====== Sunulan metin

Akşener kürsüde: Tek kişilik yarışla iyi bulunmaz

Meral Akşener 'İyi Parti'nin kuruluş toplantısında konuştu: Ne hak biliyorlar, ne hukuk. Hatırladınız mı? Milletin hakkı için, devletin itibarı için ayağa kalktığında, parmak salladığını siyasetçi, ürkütmeye, korkutmaya çalıştığınız kadın. Hatırladınız mı? Siz neredesiniz bilmiyorum, biz yine ayağa kalkıyoruz, milletimle beraber ayağa kalkıyoruz, bütün yollar tutulmuş, biz kendi yolumuzu tutuyoruz.

Akşener kürsüde: Tek kişilik yarışla iyi bulunmaz
Meral Akşener’in liderliğinde kurulan ‘İyi Parti’ Ankara’da Nazım Hikmet Kültür Merkezi’nde kuruluşunu ilan ediyor. İçişleri Bakanlığı’na partininin başvuru dilekçesini ileten Meral Akşener daha sonra salona geçti. Partililer salonu tamamen doldururken İstiklal Marşı okunuşu sırasında bozkurt işaretleri yaptı.

.

Meral Akşener salona Mehter Marşı çalarken giriş yaptı ve “Türkiye seninle gurur duyuyor sloganları” atıldı. Akşener, önceki gün CHP’den istifa ederek partisine katılan İzmir Milletvekili Aytun Çıray’ın yanına oturdu. İyi Parti tanıtım toplantısı 200 kişiden oluşan Kurucular Kurulu üyelerinin tanıtımı ile başladı.

Daha sonra kürsüye gelen Akşener 16 Nisan referandumu sırasında Bursa’da kullanılan, “Vallahi de olacak billahi de olacak” sloganını hatırlatarak başladı ve “Allah’ım sana şükürler olsun” dedi.

Akşener kürsüye, “Vallahi de olacak billahi de olacak” sözleriyle başladı, “Bir Çarşamba sabahı, bizleri buraya toplayan güce, “ol deyince olduran”a, şükürler ediyorum” dedi.

============
====== Sağlanan veriler

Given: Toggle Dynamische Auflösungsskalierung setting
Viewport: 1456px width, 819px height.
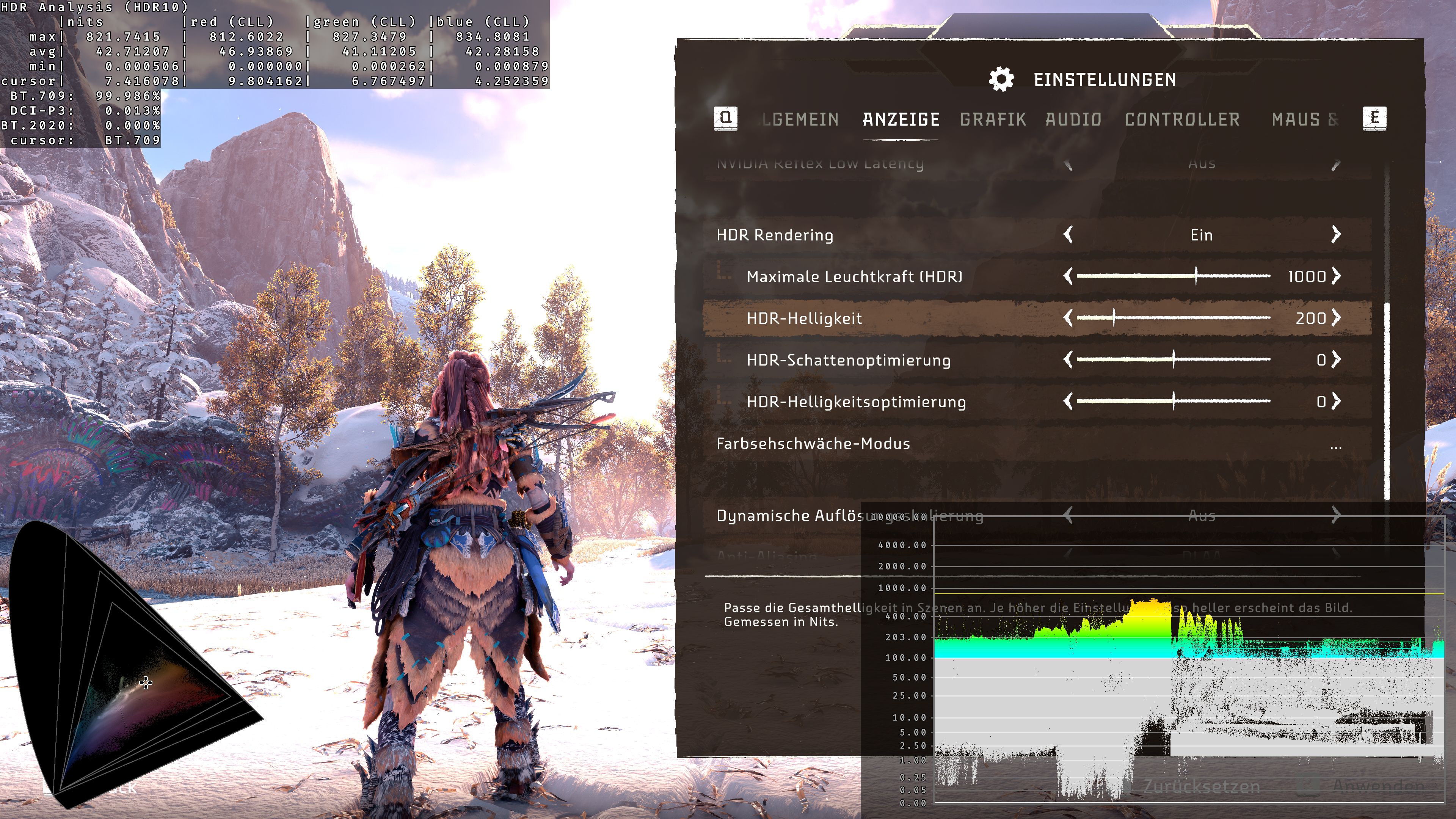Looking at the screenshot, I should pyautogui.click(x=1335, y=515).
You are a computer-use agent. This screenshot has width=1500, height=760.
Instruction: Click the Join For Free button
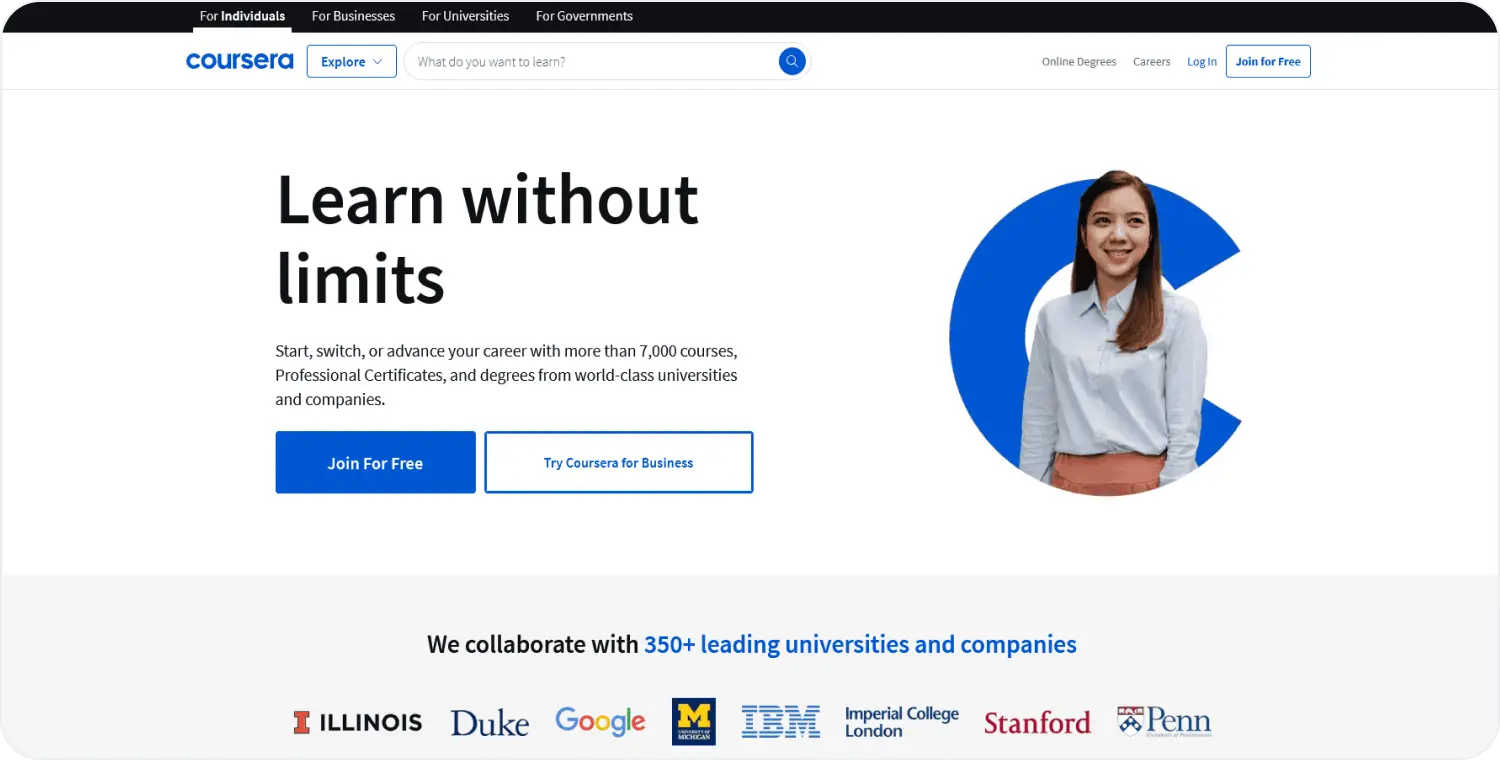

============

» **Alıştırma yönergesi**:
İyi Parti'nin kuruluş toplantısını anlatan haberde adı geçen bütün şehirleri, metinde ilk göründükleri sırayla yazın.

» **Eksiksiz yanıt**:
Ankara, İzmir, Bursa